Figure 1 (left): CCD with the 6 center points (5-6 recommended). Figure 2 (right): CCD with only 3 center points. Notice the jump in standard error at the center of figure 2.
Ask yourself this—where do you want the best predictions? Most likely at the middle of the design space. Reducing the number of center points away from the default will substantially damage the prediction capability here! Although it can seem tedious to run all of these replicates, the number of center points does ensure that the analysis of the design can be done well, and that the design is statistically sound.
I am often asked if the results from one-factor-at-a-time (OFAT) studies can be used as a basis for a designed experiment. They can! This augmentation starts by picturing how the current data is laid out, and then adding runs to fill out either a factorial or response surface design space.
One way of testing multiple factors is to choose a starting point and then change the factor level in the direction of interest (Figure 1 – green dots). This is often done one variable at a time “to keep things simple”. This data can confirm an improvement in the response when any of the factors are changed individually. However, it does not tell you if making changes to multiple factors at the same time will improve the response due to synergistic interactions. With today’s complex processes, the one-factor-at-a-time experiment is likely to provide insufficient information.

The experimenter can augment the existing data by extending a factorial box/cube from the OFAT runs and completing the design by running the corner combinations of the factor levels (Figure 2 – blue dots). When analyzing this data together, the interactions become clear, and the design space is more fully explored.

In other cases, OFAT studies may be done by taking a standard process condition as a starting point and then testing factors at new levels both lower and higher than the standard condition (see Figure 3). This data can estimate linear and nonlinear effects of changing each factor individually. Again, it cannot estimate any interactions between the factors. This means that if the process optimum is anywhere other than exactly on the lines, it cannot be predicted. Data that more fully covers the design space is required.

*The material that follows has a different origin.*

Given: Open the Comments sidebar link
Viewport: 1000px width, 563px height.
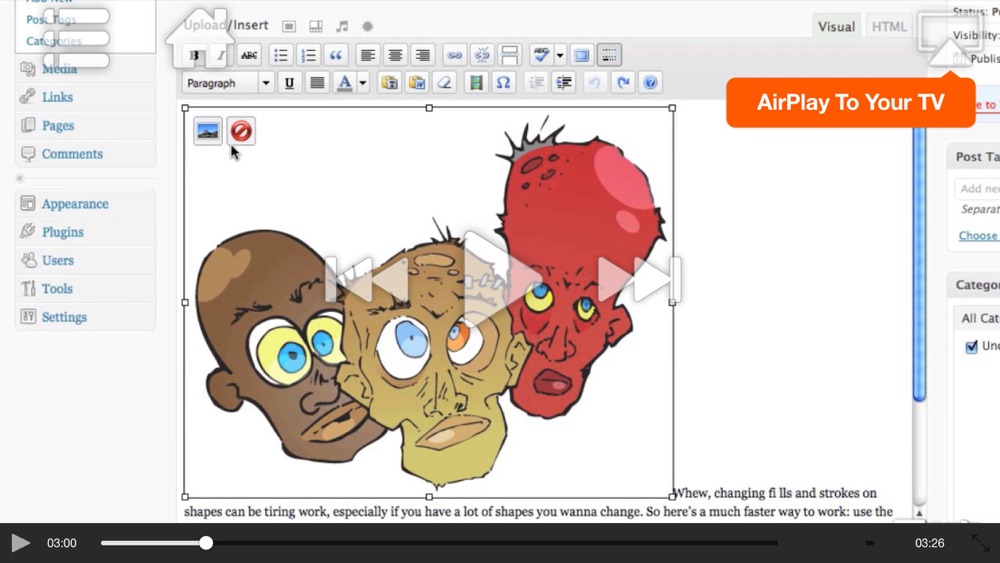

A face-centered central composite design (CCD)—a response surface method (RSM)—has factorial (corner) points that define the region of interest (see Figure 4 – added blue dots). These points are used to estimate the linear and the interaction effects for the factors. The center point and mid points of the edges are used to estimate nonlinear (squared) terms.

If an experimenter has completed the OFAT portion of the design, they can augment the existing data by adding the corner points and then analyzing as a full response surface design. This set of data can now estimate up to the full quadratic polynomial. There will likely be extra points from the original OFAT runs, which although not needed for model estimation, do help reduce the standard error of the predictions.
Running a statistically designed experiment from the start will reduce the overall experimental resources. But it is good to recognize that existing data can be augmented to gain valuable insights!